Darüber hinaus fordern wir die Mitglieder der Rostocker Bürgerschaft auf, mehr Bürgernähe in die Stadtpolitik zu bringen.
Wir rufen auf zur Demonstration:
DEMOKReATIEv – Theater findet Stadt
27.02.16, 15.00 Uhr auf dem Rostocker Neuen Markt vor dem Rathaus
Wir laden alle Rostocker Bürgerinitiativen, Vereine und Interessensgemeinschaften, die mehr Fairness und Bürgerbeteiligung in der Hansestadt wollen, ein, uns zu unterstützen.
Beiträge, Reden, Banner und Schilder sind herzlich willkommen.
Aus dem Programm:
Sewan Latchinian gibt Schillers „Die Bürgschaft“
Reden von Sturmwächter für das Volkstheater Rostock
Stellungnahme des Fördervereins des Rostocker Volkstheaters
Offenes Mikrofon
Gemeinsamer Chor
Bekanntgabe des Standes der Laufenden Petition
Im Anschluss an die Demo findet ein gemeinsamer Umzug vor das Volkstheater statt.

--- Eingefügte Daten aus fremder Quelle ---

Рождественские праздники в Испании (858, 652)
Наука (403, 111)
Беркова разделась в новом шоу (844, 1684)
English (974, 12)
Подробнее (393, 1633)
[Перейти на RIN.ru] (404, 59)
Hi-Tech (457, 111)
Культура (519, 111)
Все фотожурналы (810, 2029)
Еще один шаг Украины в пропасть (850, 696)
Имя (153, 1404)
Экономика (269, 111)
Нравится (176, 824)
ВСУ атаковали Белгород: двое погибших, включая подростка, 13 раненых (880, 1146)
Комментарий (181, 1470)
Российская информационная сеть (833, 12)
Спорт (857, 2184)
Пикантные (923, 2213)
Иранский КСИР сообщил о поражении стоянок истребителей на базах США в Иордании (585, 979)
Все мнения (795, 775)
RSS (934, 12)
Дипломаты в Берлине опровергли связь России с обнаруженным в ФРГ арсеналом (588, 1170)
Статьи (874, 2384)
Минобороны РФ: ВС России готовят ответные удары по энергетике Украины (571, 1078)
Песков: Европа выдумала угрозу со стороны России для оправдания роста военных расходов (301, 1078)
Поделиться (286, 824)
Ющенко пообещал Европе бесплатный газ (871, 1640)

Zum Warmmachen einige Zitate aus der Facebook-Seite der „Initiative Volkstheater Rostock“:


Stand der Bürgerbeteiligung in Rostock

„Politik ist Sache von uns allen, wir müssen uns aktiv in unsere eigenen Angelegenheiten einmischen, im Sinne eines Bündnisses für Rostock: Ein Bündnis von Menschen, die mit ihren Ideen, Erfahrungen und ihrer Arbeit Rostock voran bringen. Unabhängig von Parteizugehörigkeit, Weltanschauung und persönlichen Interessen soll das Wohl der Stadt im Mittelpunkt stehen.“

Roland Methling, 2005, wieder gefunden von Jan-Ole Ziegeler


Liebe Freundinnen, Freunde, Besucherinnen und Besucher des VTR, Schon Novalis (1772-1801) wusste,
“ Das Theater ist die tätige Reflexion des Menschen über sich“.
Das gilt in unsere moderne Informationsgesellshaft mehr denn je, setzt doch Theater mit seine VIELFÄLTIGEN Mitteln ganz eigene und besondere Akzente – auch abseits der allgegenwärtigem Informationsflut der Medien.
Theater bedeutet Kreativität, Kraft und Leidenschaft. Mögen die zahlreichen Angebote auch in dem vor uns liegenden Konzert- und Theaterjahr die Lust auf, Musik, Tanz und Schauspiel wecken. Toi, toi,toi und Vorhand auf zur 115. Spielzeit!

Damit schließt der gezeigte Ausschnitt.